Given data:
====================
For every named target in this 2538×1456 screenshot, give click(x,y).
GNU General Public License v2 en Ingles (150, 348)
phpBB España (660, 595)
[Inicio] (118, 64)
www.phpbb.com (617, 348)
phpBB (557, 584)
====================
Exercise brief:
The entire listing above should be returned exactly as written.

Worked solution:
For every named target in this 2538×1456 screenshot, give click(x,y).
GNU General Public License v2 en Ingles (150, 348)
phpBB España (660, 595)
[Inicio] (118, 64)
www.phpbb.com (617, 348)
phpBB (557, 584)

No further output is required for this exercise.